Lactalis closes Leptit plant, a victory for raw milk

Lactalis closes the Lepetit plant, a victory for raw milk

Small producers, advocacy groups and the media, including "Marianne", got the better of the Besnier empire. Abandoned by consumers demanding AOC status, fake Camembert bit the dust.

When it's filled with raw milk, sometimes the pot de terre wins out over the port de fer. Since March 2007, a dispute has pitted the defenders of genuine Camembert de Normandie against Lactalis (Besnier). The latter demanded that Inao (Institut national des appellations d'origine) authorize the heating or micro-filtration of milk in the manufacture of cheeses benefiting from the appellation d'origine controlée. After eighteen months, the Besnier empire was totally defeated. Not only did the government, by ministerial decree, confirm the obligation to use only raw milk for Camembert de Normandie AOC, but, due to a drop in sales of the Lepetit brand (-25% according to our information, this figure not confirmed by the manufacturer), Lactalis was forced to close the Saint-Maclou plant in Calvados. Founded in 1890 by Auguste Lepetit, the production site for Normandy's most famous camembert was acquired by the Besnier group in 1978, and in just a few years, along with Lanquetot, became France's leading AOC camembert production facility.

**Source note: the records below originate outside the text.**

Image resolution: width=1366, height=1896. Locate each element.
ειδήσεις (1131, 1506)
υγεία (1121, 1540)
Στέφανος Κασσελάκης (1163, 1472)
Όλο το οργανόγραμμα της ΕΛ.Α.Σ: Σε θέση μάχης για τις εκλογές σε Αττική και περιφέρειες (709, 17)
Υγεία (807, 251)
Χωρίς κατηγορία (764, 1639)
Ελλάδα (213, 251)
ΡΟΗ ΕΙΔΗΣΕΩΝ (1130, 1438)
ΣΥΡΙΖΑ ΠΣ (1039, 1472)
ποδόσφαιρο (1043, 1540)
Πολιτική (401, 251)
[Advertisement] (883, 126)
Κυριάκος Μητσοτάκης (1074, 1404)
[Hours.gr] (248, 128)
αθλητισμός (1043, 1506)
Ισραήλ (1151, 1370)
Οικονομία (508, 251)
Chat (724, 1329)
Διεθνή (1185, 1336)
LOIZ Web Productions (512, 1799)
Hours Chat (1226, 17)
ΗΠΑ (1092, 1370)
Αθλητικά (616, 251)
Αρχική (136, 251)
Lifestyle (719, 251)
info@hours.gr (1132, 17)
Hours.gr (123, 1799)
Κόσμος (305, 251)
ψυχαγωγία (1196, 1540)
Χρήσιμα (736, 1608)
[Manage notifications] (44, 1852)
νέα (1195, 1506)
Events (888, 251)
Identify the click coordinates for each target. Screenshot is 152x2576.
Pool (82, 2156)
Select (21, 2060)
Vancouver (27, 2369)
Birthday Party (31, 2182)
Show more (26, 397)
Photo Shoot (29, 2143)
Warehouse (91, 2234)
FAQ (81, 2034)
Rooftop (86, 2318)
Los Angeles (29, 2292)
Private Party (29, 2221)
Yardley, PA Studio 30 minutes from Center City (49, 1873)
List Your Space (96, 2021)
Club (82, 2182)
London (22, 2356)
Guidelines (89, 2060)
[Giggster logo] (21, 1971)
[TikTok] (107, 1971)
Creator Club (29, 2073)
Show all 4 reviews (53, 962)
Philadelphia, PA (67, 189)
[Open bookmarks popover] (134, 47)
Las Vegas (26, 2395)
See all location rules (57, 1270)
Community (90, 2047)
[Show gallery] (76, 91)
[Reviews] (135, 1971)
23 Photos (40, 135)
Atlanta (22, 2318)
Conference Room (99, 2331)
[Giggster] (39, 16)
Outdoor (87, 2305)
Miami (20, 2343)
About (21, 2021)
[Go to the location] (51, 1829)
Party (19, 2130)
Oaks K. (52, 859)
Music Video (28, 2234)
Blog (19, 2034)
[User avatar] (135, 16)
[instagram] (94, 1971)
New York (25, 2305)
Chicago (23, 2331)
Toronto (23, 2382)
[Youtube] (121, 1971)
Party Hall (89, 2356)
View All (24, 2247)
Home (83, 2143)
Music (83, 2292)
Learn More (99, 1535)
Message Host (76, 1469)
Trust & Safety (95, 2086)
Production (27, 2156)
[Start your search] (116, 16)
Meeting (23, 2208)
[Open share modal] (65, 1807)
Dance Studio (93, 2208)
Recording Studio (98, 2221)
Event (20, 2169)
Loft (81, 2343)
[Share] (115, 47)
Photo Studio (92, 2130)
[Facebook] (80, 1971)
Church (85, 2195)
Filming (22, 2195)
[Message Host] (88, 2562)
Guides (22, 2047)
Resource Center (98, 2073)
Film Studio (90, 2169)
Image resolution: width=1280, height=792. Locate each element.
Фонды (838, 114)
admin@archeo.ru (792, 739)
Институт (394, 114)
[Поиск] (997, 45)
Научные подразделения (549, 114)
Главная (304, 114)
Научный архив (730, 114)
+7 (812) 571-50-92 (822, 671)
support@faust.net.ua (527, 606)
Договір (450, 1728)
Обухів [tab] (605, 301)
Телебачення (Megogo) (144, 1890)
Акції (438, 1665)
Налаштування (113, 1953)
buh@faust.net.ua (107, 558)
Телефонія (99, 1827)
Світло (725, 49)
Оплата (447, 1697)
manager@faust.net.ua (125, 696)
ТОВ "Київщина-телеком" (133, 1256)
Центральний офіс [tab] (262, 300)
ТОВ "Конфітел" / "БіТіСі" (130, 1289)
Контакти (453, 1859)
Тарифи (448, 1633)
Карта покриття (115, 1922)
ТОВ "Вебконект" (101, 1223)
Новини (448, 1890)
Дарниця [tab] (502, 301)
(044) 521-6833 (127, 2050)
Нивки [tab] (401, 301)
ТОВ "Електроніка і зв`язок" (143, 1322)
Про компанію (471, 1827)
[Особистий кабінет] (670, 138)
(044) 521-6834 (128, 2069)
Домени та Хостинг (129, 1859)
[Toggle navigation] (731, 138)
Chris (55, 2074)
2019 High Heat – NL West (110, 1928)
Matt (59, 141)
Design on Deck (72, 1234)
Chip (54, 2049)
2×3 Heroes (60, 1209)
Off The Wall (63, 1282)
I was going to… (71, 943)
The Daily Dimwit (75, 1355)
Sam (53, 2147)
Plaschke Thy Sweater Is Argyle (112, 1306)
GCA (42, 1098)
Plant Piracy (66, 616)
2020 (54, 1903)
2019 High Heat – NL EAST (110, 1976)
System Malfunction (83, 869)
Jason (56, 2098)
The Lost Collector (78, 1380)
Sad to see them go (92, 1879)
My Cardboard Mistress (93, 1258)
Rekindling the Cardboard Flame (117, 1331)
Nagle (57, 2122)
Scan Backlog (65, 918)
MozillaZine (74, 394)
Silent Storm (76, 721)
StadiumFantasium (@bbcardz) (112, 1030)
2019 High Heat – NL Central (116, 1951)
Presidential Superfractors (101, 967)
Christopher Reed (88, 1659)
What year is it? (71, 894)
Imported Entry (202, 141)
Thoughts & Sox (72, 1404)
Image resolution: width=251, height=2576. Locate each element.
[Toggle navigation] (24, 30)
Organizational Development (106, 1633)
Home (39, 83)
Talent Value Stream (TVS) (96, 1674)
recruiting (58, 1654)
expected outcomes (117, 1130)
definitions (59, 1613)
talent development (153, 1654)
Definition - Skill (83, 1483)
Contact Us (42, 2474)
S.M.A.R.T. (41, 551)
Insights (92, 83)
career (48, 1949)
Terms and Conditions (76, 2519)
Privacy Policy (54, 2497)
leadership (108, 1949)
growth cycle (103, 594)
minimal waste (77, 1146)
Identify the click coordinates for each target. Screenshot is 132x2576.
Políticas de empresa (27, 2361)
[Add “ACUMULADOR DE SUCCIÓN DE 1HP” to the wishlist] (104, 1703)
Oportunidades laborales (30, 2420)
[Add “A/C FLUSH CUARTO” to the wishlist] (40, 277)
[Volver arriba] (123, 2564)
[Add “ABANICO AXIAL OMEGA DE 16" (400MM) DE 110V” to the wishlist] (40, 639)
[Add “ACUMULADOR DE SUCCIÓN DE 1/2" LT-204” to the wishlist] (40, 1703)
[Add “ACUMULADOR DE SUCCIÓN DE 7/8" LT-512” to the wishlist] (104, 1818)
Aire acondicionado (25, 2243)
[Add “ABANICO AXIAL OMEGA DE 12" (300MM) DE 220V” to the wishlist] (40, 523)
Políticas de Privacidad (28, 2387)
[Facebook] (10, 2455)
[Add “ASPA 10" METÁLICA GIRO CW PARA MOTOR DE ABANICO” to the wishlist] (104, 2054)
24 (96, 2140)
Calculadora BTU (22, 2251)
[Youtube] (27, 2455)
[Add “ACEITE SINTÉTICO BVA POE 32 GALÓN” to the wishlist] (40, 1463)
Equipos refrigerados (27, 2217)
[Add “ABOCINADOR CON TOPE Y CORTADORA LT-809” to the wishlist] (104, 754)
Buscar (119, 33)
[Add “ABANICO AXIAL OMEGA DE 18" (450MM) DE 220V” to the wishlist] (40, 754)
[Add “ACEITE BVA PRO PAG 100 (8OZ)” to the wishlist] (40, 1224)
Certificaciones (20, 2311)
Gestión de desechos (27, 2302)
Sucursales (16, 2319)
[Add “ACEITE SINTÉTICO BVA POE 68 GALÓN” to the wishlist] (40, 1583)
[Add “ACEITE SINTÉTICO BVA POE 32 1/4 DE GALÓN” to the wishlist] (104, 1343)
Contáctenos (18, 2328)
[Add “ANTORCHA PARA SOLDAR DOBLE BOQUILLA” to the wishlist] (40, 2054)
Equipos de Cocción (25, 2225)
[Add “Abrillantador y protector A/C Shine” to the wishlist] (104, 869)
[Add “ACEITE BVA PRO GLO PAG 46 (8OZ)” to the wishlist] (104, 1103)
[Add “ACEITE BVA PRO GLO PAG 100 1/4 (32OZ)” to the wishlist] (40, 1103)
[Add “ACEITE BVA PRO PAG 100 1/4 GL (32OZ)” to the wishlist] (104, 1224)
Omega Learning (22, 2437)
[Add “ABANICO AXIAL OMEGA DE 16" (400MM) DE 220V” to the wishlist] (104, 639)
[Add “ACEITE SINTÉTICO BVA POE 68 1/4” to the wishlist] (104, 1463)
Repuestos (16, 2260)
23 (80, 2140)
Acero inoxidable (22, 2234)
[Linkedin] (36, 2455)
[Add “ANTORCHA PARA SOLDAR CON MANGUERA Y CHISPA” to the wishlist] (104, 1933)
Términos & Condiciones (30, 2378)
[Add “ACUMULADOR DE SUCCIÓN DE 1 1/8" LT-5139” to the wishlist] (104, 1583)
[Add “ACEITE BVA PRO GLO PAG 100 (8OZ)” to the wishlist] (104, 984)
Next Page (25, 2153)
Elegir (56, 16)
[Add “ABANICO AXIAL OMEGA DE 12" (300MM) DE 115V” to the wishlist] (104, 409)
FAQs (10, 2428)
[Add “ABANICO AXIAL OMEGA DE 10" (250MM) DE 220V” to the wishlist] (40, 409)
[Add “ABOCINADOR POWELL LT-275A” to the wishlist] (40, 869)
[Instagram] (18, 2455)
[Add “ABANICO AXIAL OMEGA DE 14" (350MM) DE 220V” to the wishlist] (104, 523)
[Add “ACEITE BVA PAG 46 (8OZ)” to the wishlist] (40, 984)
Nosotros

The announcement of the closure of his family's historic factory hardly moves Philippe Lepetit:"Saint-Maclou didn't die in September 2008, but twenty-five years ago, when Michel Besnier replaced hand-molding with a robot to make 80,000 Camemberts a day. This factory was just an industrial machine condemned to churn out round, white cheeses." The descendant of the Lepetit dynasty doesn't have words harsh enough to condemn the destructive strategy of Lactalis, which got rid of raw milk on the pretext of health, hoping to obtain from the Inao the right to use finished milk in order to reduce production costs, while retaining the AOC label. Not only did the public body, chaired by Jean-Charles Arnaud, not give in to the blackmail, but the small producers of raw-milk Camemberts, backed by a movement ranging from associations defending the terroir to certain media, including Marianne, organized a counter-offensive. "The violence of the attacks against us has sown doubt in the minds of a number of consumers", said Luc Morelon, Lactalis Communications Director. Our magazine is proud to have played an active part in this fight to safeguard France's cheese heritage. We can only rejoice at the outcome, even if we regret the closure of the Lepetit plant (Lactalis management assures us that all 93 jobs will be preserved), where consumers have remembered that the label is not the cheese.

It all began in 1998, when the author of these lines and his colleague Périco Légasse co-authored an article in Marianne entitled "Non, les fromages au lait cru ne tuent pas" (" No, raw-milk cheeses don't kill."). Faced with repeated attacks from the agri-food lobby, we set the record straight. At the time, we had no idea that Besnier, the world's leading producer of AOC raw-milk cheeses, would one day discredit a product that had made it famous, with the sole aim of increasing its profits. A sad reflection of bad liberalism. Ten years later, and after several months of bitter conflict, David, embodying the defenders of raw milk, overcame Goliath, a global industrial giant whose economic (and political) power suggested he would have the last word. Few of our colleagues joined us. As for the cheese-makers, with the exception of Alain Dubois in Paris and Philippe Olivier in Boulogne-sur-Mer, there were few to take up the cause. The turning point came on December 26, 2007, when France 3 broadcast a prime-time documentary entitled "Ces fromages qu'on assassine", with which our collaborators were associated. Overcoming pressure, the program had an immediate effect. In just a few months, as public authorities became aware of what was at stake, sales of Lepetit and Lanquetot industrial cheeses plummeted. At the same time, sales of real raw-milk Camemberts from Normandy (Réo, Gillot, Saint-loup, Graindorge) soared (+35%). Which goes to show that, provided they're informed and warned, consumers know how to rebel. After all, raw-milk Camembert is a small portion of the Republic.